PASSAGE SHOWN Start Marker
Political Psychology

To understand why liberals have lost the presumption of decency in Americans -- after all, they're constantly calling us racists, bigots, homophobes, xenophobes, religious clingers, and stupid -- you need look no farther than the American Psychological Association (APA).  For the last sixty years, the APA has been cooking up an atheist/humanist vision that contradicts traditional American faith and values -- and using the banner of science to do it.

An earlier article for American Thinker, "Profiling the Psyclops," looked at the philosophy underlying the APA's mission to "re-norm" America to atheistic/humanistic values.  This article looks at one way in which the APA is trying to implement that mission.

Beginning in 1950, the APA began issuing public policy statements and resolutions.  Although presumably a scientific organization, the list of those proclamations reads like a libretto of politically correct shibboleths: the benefits of abortion, the need for sex education in public schools, the need for affirmative action, the evils of cultural insensitivity, the virtues of everything LGBT, the blessings of needle exchange programs for mainlining addicts, the psychological nourishment of diversity, the insensitivity of English-only initiatives, the repressiveness of white majorities -- and on and on and on and on. 

Two trends can be seen in APA public positions: 1) the misuse of science, and 2) the devaluation of people who hold different moral and spiritual views -- in effect, making infidels of those who disagree.  The APA's resolutions are scattered throughout its vast website, but partial lists can be found here and here.

Misuse of Science

As a specialist in forensic psychological evaluations, I am acutely aware of confirmatory bias.  In this phenomenon, investigators or researchers find data that conform to their own beliefs and values while ignoring contradictory evidence.  The misuse of science in this way is endemic to APA resolutions, policy statements, and amicus briefs.  A quick look at three topics gives a flavor of APA resolutions.
PASSAGE SHOWN End Marker
DATASET EXTRACT Start Marker
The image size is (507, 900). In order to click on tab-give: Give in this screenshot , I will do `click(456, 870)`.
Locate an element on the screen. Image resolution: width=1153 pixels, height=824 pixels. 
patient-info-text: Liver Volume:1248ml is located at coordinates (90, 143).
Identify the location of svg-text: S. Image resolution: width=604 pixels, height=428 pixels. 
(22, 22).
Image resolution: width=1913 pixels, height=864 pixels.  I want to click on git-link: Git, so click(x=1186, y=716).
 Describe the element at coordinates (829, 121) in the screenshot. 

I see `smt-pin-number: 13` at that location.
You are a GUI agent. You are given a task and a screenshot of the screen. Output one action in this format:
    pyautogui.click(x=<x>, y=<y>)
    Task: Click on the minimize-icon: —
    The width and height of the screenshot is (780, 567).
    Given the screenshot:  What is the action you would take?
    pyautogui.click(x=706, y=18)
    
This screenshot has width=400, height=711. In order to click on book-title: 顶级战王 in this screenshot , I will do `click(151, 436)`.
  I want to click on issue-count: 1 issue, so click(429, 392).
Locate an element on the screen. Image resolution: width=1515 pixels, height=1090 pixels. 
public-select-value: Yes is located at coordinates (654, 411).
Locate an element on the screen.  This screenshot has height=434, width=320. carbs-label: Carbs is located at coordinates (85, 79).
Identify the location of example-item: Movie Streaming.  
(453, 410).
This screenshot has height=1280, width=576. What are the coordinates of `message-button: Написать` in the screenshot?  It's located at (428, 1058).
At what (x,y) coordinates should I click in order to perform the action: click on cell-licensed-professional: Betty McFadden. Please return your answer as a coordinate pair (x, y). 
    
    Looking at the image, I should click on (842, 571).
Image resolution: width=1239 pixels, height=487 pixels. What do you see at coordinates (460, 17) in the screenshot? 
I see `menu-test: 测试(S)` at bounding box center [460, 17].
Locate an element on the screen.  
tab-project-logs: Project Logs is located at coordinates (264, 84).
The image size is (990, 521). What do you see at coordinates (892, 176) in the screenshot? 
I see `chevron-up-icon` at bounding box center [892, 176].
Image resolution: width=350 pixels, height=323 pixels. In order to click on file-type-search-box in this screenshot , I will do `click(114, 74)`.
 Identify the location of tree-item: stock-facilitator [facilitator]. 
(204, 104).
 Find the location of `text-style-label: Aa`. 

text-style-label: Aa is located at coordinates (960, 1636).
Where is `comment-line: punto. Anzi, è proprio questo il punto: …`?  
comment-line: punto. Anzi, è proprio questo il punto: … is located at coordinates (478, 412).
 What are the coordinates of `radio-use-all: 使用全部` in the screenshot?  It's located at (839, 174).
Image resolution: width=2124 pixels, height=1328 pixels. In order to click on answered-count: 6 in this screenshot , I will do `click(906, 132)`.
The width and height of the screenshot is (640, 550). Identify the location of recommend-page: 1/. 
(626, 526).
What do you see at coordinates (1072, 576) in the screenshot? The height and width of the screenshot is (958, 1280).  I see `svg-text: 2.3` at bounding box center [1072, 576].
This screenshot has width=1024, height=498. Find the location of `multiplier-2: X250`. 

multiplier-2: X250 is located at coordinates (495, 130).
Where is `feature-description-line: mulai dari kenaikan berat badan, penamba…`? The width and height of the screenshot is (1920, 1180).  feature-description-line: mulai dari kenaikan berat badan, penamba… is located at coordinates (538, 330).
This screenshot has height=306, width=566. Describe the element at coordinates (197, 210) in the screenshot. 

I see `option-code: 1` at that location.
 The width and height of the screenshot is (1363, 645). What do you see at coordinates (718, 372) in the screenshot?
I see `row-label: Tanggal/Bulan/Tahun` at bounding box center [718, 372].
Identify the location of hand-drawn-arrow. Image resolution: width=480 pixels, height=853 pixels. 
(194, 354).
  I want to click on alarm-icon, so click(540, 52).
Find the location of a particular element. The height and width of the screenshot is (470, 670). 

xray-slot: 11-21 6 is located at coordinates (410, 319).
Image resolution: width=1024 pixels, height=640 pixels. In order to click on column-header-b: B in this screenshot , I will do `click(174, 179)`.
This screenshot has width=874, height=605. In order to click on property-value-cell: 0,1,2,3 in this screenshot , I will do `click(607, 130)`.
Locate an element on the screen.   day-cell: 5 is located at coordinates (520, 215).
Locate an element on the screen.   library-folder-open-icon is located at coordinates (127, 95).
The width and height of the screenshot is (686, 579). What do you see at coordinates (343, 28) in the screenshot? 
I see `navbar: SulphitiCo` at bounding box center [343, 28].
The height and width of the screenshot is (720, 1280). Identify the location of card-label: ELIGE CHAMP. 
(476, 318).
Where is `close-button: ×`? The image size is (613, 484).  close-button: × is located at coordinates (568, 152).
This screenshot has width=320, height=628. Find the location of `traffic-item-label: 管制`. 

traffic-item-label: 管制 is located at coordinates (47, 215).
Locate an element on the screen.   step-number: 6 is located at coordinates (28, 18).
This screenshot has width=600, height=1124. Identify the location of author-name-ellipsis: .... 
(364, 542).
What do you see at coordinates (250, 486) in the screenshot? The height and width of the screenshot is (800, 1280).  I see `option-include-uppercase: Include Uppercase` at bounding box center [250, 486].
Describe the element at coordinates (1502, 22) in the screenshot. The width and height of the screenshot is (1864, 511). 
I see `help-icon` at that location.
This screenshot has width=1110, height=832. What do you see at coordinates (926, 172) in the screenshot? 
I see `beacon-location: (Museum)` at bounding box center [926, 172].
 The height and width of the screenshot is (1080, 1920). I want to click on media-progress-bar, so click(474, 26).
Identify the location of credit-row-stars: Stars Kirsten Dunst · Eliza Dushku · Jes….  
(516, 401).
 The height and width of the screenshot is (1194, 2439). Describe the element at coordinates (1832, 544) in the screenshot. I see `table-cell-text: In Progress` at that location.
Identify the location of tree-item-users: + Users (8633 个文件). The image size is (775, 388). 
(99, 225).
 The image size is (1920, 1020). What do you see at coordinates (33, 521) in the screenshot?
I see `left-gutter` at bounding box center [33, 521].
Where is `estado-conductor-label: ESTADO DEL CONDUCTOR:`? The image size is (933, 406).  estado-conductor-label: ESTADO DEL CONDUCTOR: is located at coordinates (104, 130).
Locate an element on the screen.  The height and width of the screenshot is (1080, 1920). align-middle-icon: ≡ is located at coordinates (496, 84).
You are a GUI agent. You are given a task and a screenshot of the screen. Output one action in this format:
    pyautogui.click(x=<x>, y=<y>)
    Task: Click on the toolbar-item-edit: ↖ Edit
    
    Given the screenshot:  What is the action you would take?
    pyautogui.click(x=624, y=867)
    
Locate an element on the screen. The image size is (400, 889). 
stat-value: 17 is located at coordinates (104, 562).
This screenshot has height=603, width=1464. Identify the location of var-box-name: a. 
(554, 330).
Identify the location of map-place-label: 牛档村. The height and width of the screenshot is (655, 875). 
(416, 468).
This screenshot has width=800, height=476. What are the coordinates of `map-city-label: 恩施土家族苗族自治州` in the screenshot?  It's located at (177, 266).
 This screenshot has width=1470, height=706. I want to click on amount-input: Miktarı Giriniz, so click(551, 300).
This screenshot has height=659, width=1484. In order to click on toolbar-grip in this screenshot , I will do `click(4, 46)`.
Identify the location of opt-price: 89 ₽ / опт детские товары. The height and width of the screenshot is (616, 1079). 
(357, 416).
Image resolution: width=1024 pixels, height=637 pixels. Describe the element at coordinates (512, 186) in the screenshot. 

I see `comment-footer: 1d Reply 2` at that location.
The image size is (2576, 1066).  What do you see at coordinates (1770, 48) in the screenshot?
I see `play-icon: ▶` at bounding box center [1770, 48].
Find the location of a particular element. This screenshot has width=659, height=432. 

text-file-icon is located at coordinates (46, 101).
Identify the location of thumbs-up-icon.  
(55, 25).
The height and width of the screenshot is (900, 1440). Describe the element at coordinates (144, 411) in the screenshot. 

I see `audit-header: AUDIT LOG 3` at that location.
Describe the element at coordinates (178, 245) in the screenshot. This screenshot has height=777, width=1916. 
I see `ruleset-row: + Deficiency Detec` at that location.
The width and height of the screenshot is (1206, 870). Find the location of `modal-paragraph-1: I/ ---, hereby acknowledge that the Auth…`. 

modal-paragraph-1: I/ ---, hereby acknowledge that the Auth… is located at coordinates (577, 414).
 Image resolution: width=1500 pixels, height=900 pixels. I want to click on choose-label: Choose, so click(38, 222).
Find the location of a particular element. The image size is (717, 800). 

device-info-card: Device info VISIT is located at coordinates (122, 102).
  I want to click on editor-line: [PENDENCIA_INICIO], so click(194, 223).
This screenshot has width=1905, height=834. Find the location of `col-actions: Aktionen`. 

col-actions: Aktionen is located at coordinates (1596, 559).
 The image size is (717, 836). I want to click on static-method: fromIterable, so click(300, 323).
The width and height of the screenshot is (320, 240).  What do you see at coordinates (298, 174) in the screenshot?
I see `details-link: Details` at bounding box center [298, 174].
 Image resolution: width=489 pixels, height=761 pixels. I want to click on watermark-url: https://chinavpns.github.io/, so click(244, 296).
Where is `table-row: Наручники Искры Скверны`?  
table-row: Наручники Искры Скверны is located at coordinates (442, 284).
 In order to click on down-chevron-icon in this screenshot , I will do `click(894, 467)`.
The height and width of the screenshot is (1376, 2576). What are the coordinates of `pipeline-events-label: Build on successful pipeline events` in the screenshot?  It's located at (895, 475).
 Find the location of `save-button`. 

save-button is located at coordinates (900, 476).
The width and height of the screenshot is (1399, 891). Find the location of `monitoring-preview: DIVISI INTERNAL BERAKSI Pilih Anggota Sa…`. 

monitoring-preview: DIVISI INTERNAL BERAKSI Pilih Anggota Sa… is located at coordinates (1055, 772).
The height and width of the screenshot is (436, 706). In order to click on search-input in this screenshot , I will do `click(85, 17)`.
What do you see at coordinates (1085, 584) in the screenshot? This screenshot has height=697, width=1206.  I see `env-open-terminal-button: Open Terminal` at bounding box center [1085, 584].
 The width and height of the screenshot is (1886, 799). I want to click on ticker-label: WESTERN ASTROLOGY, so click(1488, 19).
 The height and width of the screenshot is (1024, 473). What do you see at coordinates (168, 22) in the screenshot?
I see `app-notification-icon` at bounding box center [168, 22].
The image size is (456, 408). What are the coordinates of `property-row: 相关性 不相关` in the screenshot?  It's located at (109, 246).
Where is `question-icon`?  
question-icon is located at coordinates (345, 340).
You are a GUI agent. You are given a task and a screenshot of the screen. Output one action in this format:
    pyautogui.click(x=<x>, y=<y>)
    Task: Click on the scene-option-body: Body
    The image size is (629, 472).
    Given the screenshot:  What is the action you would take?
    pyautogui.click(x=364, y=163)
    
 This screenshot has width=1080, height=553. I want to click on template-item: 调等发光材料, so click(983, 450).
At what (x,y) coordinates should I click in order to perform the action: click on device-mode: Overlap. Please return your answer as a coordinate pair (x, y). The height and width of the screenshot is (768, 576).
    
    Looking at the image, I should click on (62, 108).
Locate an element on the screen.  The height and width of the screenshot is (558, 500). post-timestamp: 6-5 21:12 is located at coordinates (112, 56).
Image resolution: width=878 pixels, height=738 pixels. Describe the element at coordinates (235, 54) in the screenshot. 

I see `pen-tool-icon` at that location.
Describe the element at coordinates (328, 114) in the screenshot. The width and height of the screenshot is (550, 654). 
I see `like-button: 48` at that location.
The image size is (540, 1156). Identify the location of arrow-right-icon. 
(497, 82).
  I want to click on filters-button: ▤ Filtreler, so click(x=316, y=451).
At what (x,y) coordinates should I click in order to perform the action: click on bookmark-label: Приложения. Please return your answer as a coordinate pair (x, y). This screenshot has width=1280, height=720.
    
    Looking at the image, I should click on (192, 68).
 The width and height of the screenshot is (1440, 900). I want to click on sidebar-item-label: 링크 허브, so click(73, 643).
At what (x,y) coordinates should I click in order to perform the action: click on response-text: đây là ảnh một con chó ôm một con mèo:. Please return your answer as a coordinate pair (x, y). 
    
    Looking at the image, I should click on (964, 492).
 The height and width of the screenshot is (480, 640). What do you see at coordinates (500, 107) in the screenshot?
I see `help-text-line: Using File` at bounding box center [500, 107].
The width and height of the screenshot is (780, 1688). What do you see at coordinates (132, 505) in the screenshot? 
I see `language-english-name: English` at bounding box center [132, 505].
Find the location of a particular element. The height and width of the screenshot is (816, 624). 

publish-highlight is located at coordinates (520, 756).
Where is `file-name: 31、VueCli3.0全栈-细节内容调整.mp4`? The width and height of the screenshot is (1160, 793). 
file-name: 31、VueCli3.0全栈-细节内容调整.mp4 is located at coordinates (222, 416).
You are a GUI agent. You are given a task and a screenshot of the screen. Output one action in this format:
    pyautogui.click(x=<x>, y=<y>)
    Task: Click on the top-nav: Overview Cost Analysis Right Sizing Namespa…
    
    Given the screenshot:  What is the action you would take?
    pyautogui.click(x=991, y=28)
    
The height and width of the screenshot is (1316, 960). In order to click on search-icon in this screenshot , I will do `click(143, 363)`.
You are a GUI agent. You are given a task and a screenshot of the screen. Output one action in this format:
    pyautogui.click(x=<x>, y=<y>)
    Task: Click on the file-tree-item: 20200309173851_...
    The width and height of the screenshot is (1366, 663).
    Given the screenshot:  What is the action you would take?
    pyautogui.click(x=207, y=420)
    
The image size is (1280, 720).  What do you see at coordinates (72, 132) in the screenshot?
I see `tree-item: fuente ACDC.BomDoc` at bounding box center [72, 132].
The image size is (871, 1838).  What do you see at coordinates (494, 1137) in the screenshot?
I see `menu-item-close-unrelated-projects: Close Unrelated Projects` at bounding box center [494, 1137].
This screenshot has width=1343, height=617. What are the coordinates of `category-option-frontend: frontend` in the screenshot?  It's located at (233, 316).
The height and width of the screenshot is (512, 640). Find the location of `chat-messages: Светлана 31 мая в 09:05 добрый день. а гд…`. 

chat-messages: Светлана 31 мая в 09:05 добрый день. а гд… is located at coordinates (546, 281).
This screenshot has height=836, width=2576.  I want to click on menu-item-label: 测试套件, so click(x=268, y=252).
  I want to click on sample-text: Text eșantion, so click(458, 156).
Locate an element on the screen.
DATASET EXTRACT End Marker
**INSTRUCTIONS:**
**1)** Decide whether each statement agrees with the passage on the APA. Answer yes or no for each, and quote the words from the passage that decide it.
(a) The APA started issuing public policy statements and resolutions in 1950.
(b) An earlier American Thinker article was titled "Profiling the Psyclops."
(c) The writer identifies as a specialist in clinical therapy.
**2)** According to the passage on the APA, why is the writer acutely aware of confirmatory bias, and what does that bias involve?
The listing comes from a source separate from the passage on the APA.

**SOLUTIONS BY TASK:**
**1)**
(a) Yes: "Beginning in 1950, the APA began issuing public policy statements and resolutions."
(b) Yes: "An earlier article for American Thinker, "Profiling the Psyclops," looked at the philosophy underlying the APA's mission"
(c) No: "As a specialist in forensic psychological evaluations, I am acutely aware of confirmatory bias."

**2)** The writer is acutely aware of confirmatory bias because of being a specialist in forensic psychological evaluations. In confirmatory bias, investigators or researchers find data that conform to their own beliefs and values while ignoring contradictory evidence.